After his release he helped re-organise Sinn Féin in Belfast. He was selected as a candidate for the party in the 1918 general election for Mid Antrim. Though unsuccessful he polled 2,791 first preferences and saved his deposit. He served on the Commission of Inquiry into the Resources and Industries of Ireland which had been set up by the First Dáil in 1919. From October 1921 to November 1922 he served as Consul General of the Irish Republic to the United States in New York City. He disposed of his business in Belfast at this time. One of his chief roles was to combat propaganda from Britain unfavourable to Sinn Féin and the IRA. When the Anglo-Irish Treaty was signed he was very cautious in forming an immediate public opinion on it though was nervous about splits in the wider organisation. After the 1922 general election, and the arrival of Professor Timothy Smiddy as an accredited Ambassador in Washington, he was informed that he no longer held any recognition in the eyes of the US Government and so he returned home to Ireland. His family had at this time moved to Dublin and they set up home at Harold's Cross, never returning to Belfast. The Irish Civil War had then commenced and he formally tendered his resignation to the Free State Government.

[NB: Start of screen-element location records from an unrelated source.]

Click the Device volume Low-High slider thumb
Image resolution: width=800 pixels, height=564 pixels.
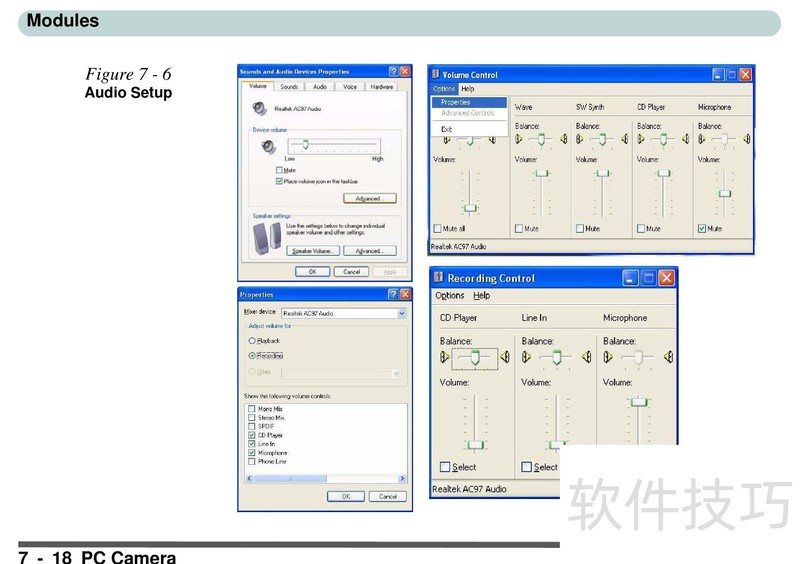[304, 146]
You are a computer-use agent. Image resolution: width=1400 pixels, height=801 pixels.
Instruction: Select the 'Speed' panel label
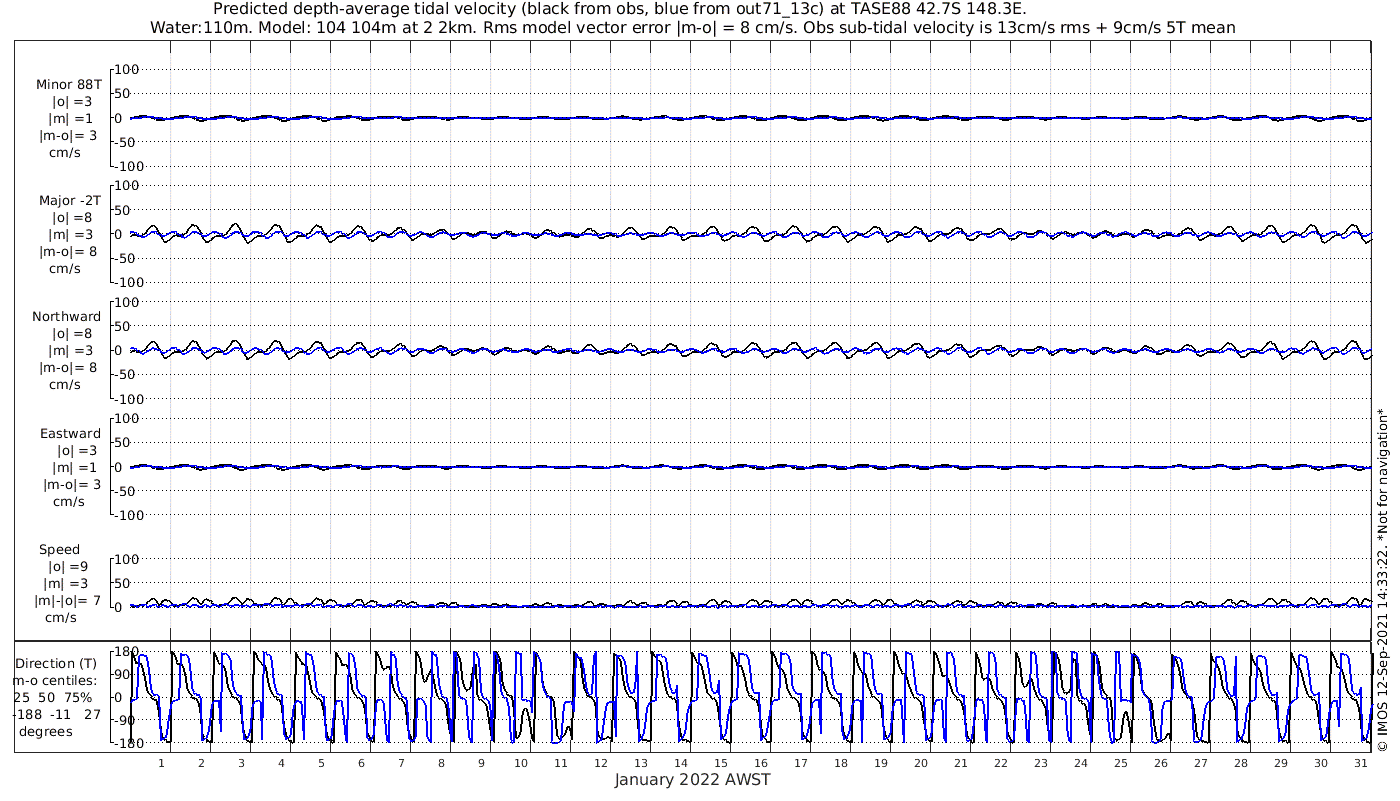(60, 550)
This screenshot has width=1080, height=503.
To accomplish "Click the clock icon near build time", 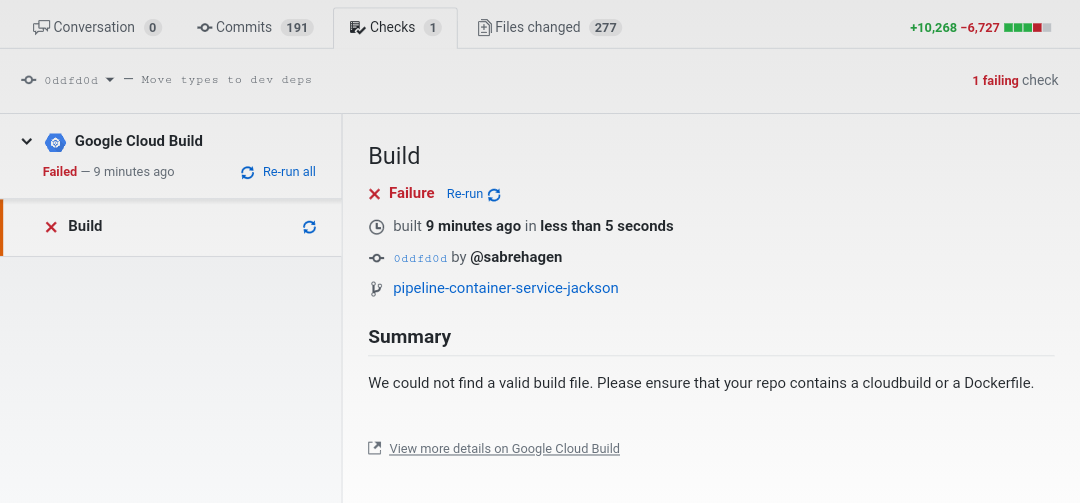I will point(376,226).
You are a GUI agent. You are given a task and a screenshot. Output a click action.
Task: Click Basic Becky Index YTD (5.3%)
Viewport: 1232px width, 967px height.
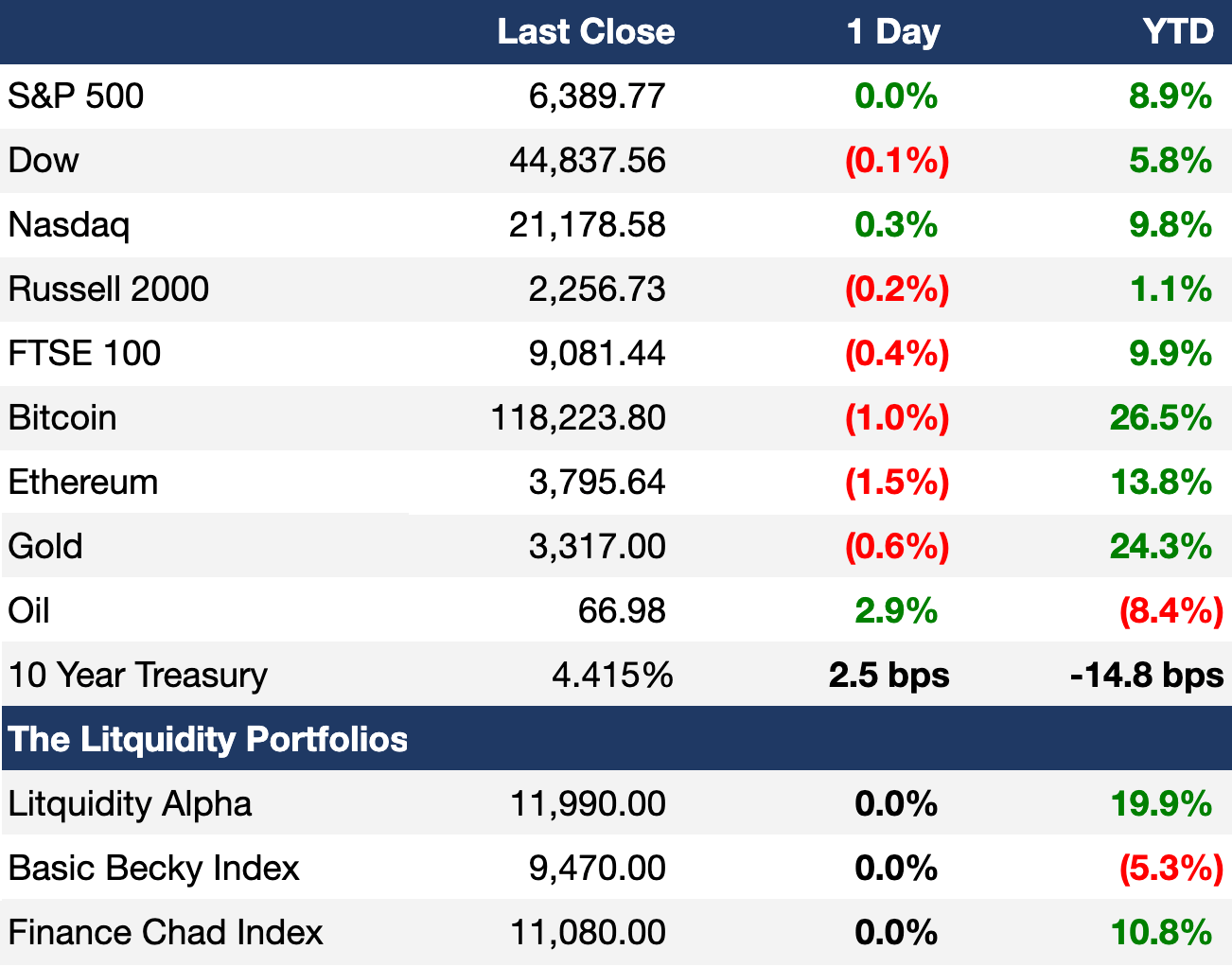1171,869
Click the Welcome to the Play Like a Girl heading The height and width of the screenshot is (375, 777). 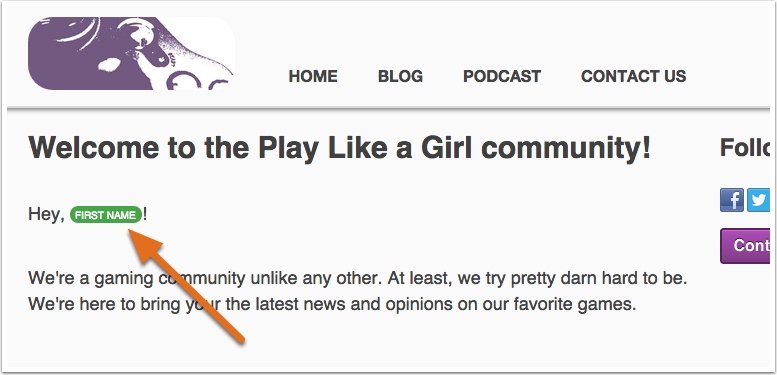coord(339,148)
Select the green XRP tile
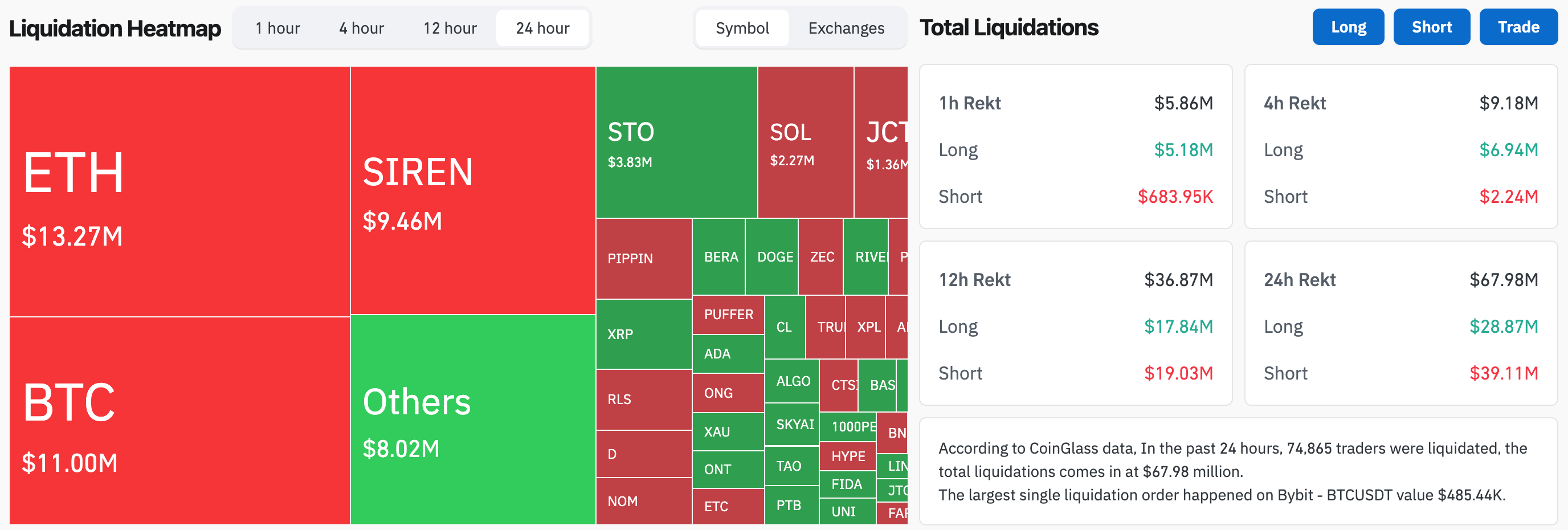This screenshot has height=530, width=1568. pos(643,334)
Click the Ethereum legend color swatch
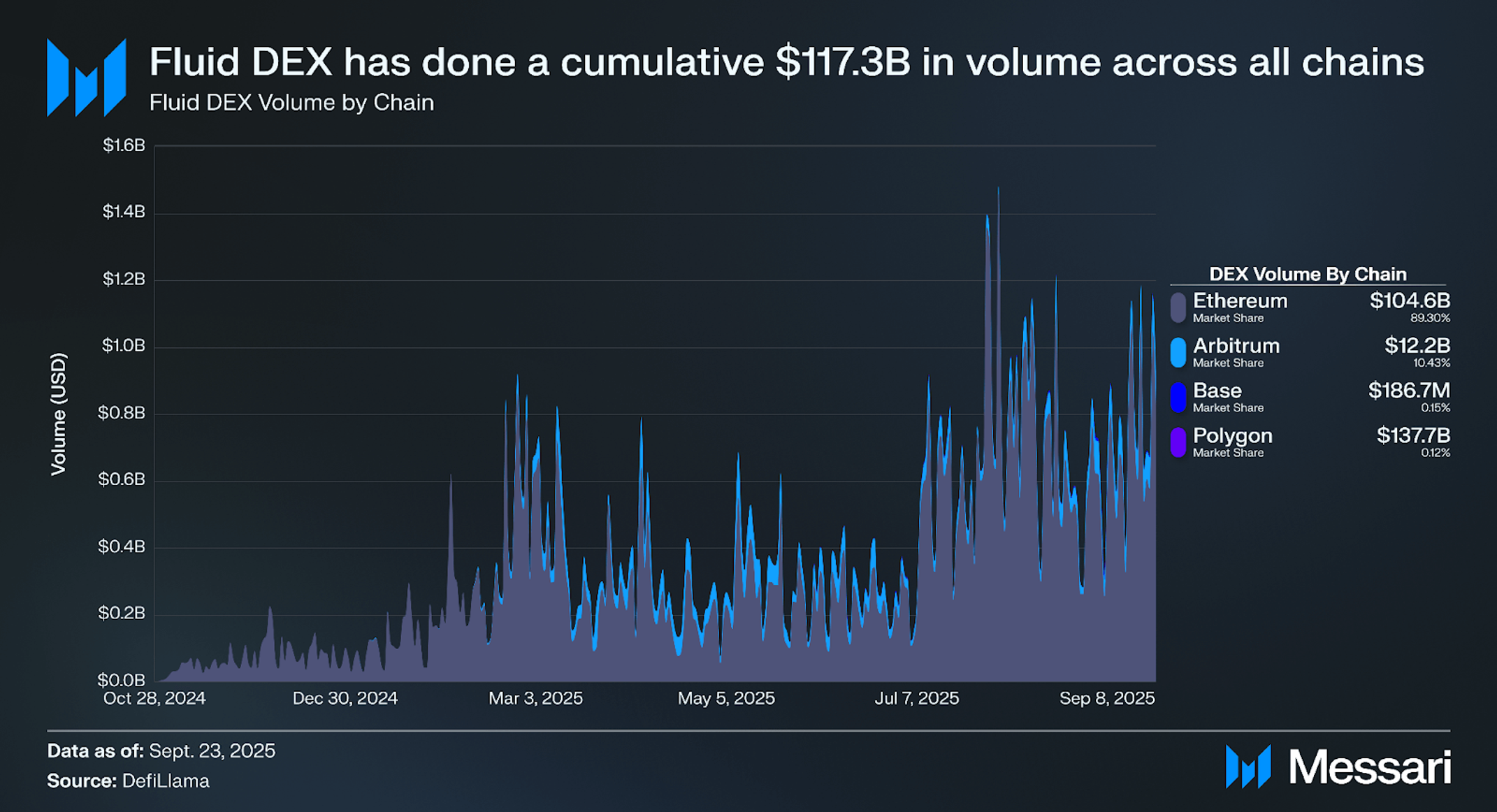 click(1178, 307)
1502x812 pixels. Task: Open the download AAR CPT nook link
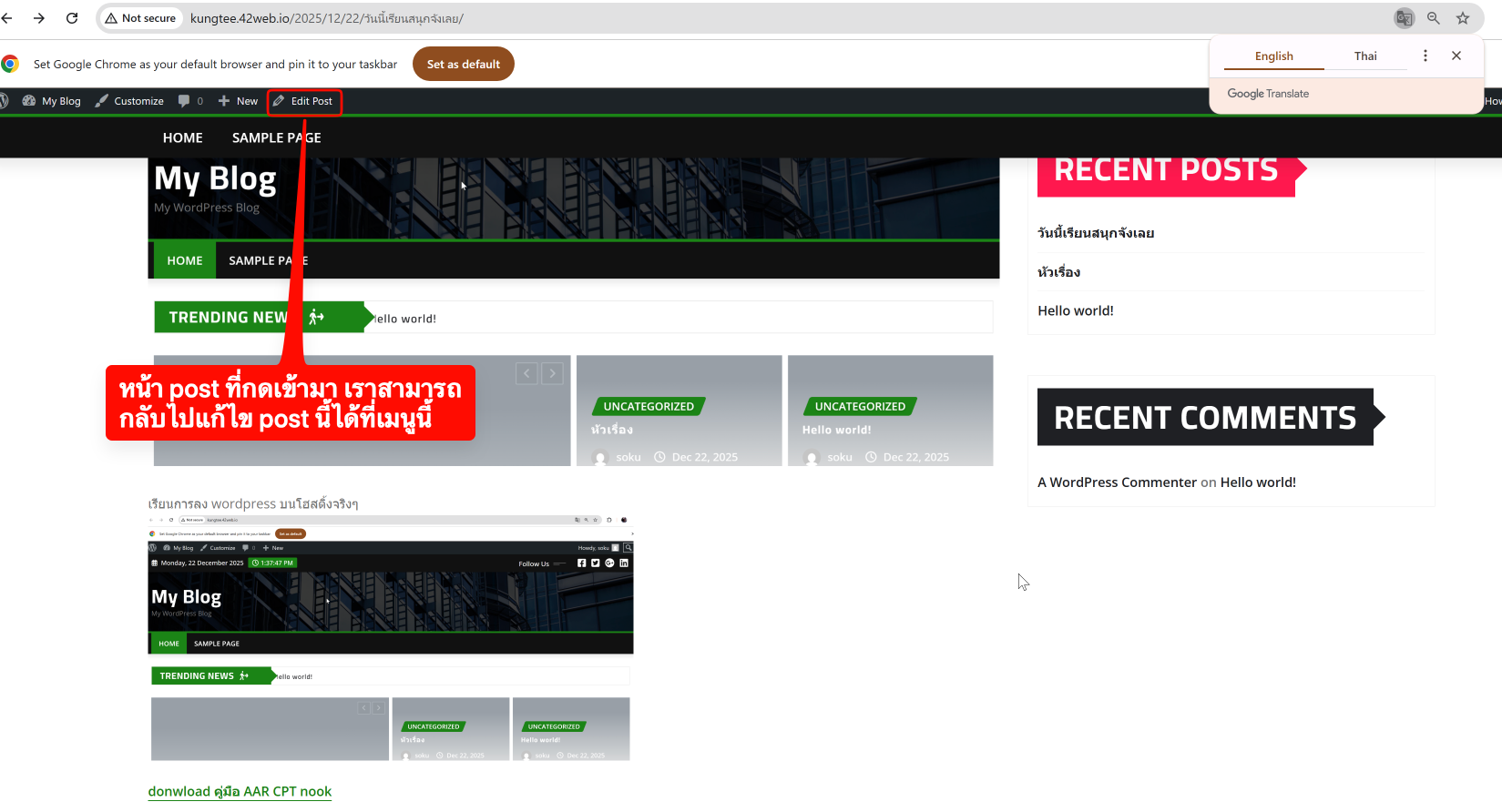[x=240, y=791]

In February 1923, he joined the National Land Bank for some months and was persuaded to assist Sinn Féin with the 1923 general election. For economic reasons he retreated from politics and established a business in New York and spent some months there each year which he operated from 1923 to 1929. He was aware of political developments in Ireland, however, and would join Fianna Fáil in 1926. In 1928 Connolly was elected a member of the Free State Seanad for nine years and would serve until the Seanad's abolition in 1936. He was the leader of the Fianna Fáil delegation and the Leader of the Opposition. After the 1932 general election Éamon de Valera appointed him as Minister for Posts and Telegraphs in his government and he became the first person to be a Minister while not a member of Dáil Éireann. (Note: He was the only member of the Free State Seanad to serve as a minister, but two members of it successor Seanad Éireann served as ministers: Seán Moylan in 1957, and James Dooge in 1981–1982.)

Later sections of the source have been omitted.